Pois essa leitura de monges, executivos, pais ricos, pais pobres e demais coaches de autoajuda é demolida bloco a bloco por Luiz Antonio Simas em "Três Porquinhos Brasileiros", livro recém-lançado pela editora Cobogó.
Nesse reconto, tudo é invertido. É o trabalho sem descanso que causa o perigo, enquanto a salvação vem do que ainda hoje é chamado preconceituosamente de vadiagem —mas que são expressões fundamentais da nossa cultura, como a festa, a música e a poesia.
Com ilustrações de Bozó Bacamarte, a obra transporta a fábula para os interiores do Brasil, onde vivem Cícero, o porquinho violeiro; Heitor, o leitão que é de santo, arruda e patuá; e Prático, o que trabalha e não quer nem ouvir falar de distrações, é claro.
Já que o conto se passa em terras brasileiras, o papel de vilão sai das garras do Lobo e cai no colo da Onça. O felino é despertado de sua soneca pela barulheira das obras na casa de Prático, que adora uma reforma e uma martelada, e fica irado, louco para devorar o autor das perturbações.
Subvertendo a lógica parafusada desde sempre no nosso imaginário, o porquinho trabalhador foge e vai se refugiar com os irmãos festeiros para não ser transformado no presunto do almoço. A salvação não está nas paredes de tijolos, mas vem justamente da folia e da moda de viola.
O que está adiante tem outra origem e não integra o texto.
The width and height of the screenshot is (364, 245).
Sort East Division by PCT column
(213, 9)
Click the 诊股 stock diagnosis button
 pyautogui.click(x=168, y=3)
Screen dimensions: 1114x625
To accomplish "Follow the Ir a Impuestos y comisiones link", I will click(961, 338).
Só que Simas faz mais do que bagunçar a moral tradicional, que exalta as formigas disciplinadas e critica as cigarras cantadoras. Ele vai além e homenageia o Brasil ao introduzir o leitor criança —e também o adulto— a diferentes manifestações culturais do país.
Aparecem na história o baião, o samba, as mulheres rendeiras e Oxalá, além da chula raiada, do ponteio, do fandango, da marujada e de outros temas que, por serem menos óbvios, ganham um glossário no fim.
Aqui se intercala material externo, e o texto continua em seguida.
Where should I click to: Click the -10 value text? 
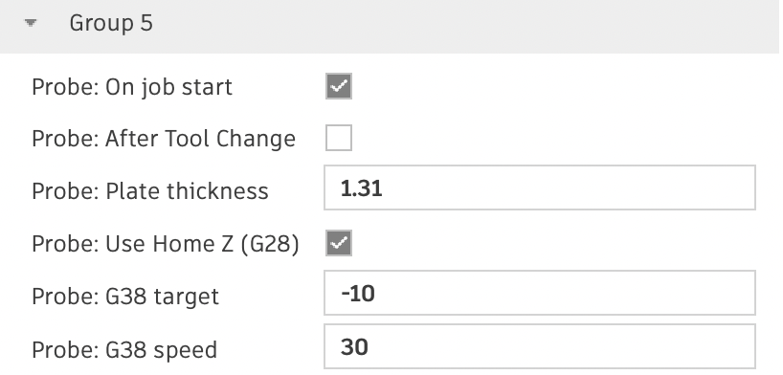[x=358, y=294]
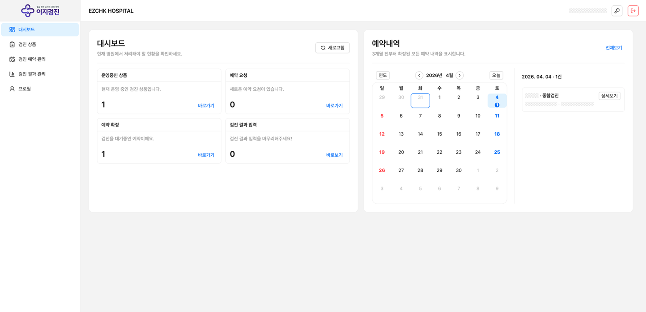Open 검진 예약 관리 menu item
646x312 pixels.
pos(32,59)
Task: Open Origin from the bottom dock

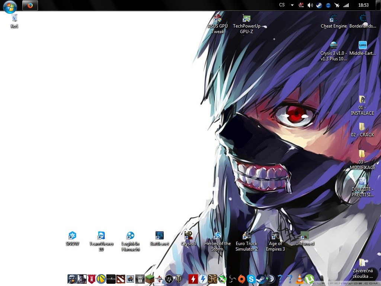Action: click(x=241, y=279)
Mas nem tudo está explicadinho. A edição abre brechas para descobertas, como se fosse uma caça ao tesouro. Bacamarte, por exemplo, usa a linguagem das xilogravuras, faz referências aos folhetos de cordel e flerta com o alfabeto armorial de Ariano Suassuna para criar as imagens, por exemplo. Tudo isso está lá, mas não didaticamente indicado.
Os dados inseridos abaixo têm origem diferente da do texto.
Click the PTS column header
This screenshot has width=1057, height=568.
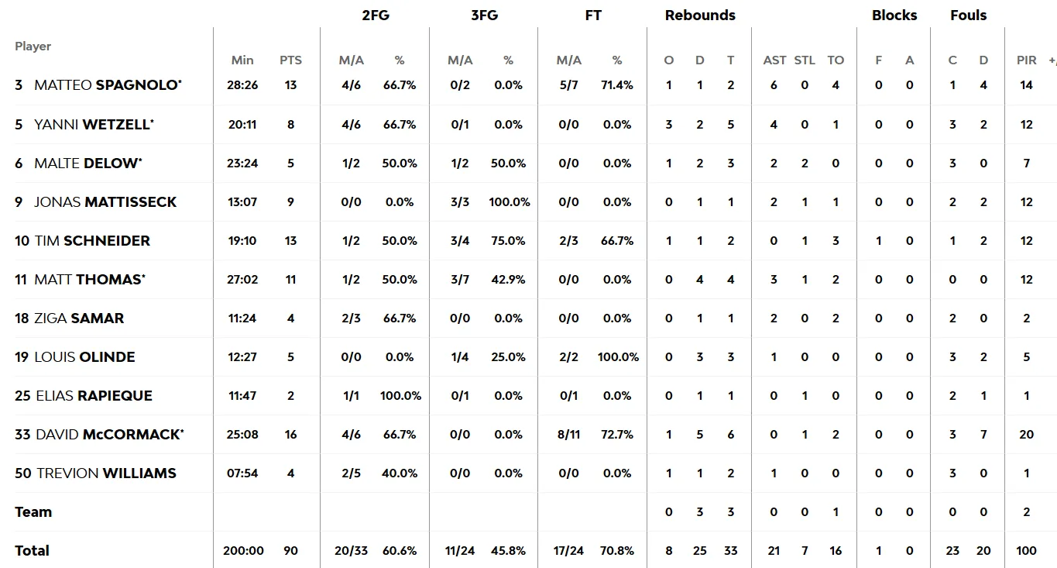pyautogui.click(x=291, y=60)
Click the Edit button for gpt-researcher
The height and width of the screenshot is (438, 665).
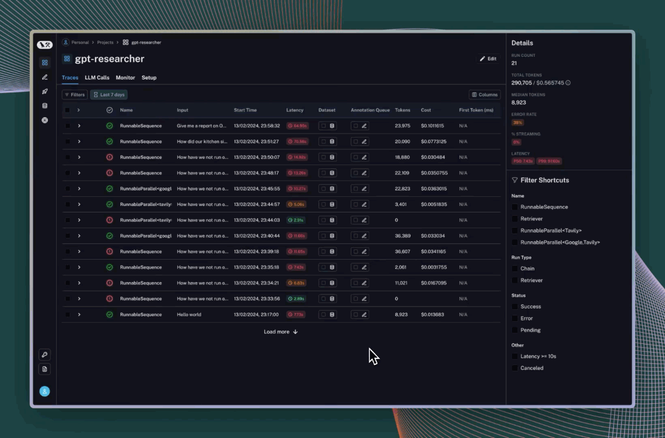coord(488,59)
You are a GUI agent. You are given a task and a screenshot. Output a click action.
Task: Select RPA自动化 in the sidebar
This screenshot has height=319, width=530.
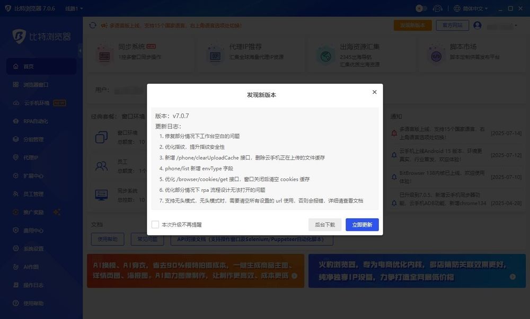coord(32,121)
Do outro lado, o texto é feito com versos rimados, cada um com sete sílabas poéticas —estrutura que é chamada de redondilha maior. Esse jeito de escrever costuma ser um dos mais usados por poetas, repentistas, compositores, violeiros e artistas da cultura popular. Como poemas e letras não costumavam ser escritos, a estrutura fixa facilitava a memorização.
Simas e Bacamarte, porém, não se tornam reféns dessa proposta e aproveitam para também brincar com as estéticas. Enquanto o texto picota as estrofes e usa os versos de um jeito mais livre, as ilustrações quebram as expectativas do imaginário sertanejo. Afinal, não é todo dia que vemos uma onça na caatinga com patins e óculos escuros saídos de alguma discoteca dos anos 1980.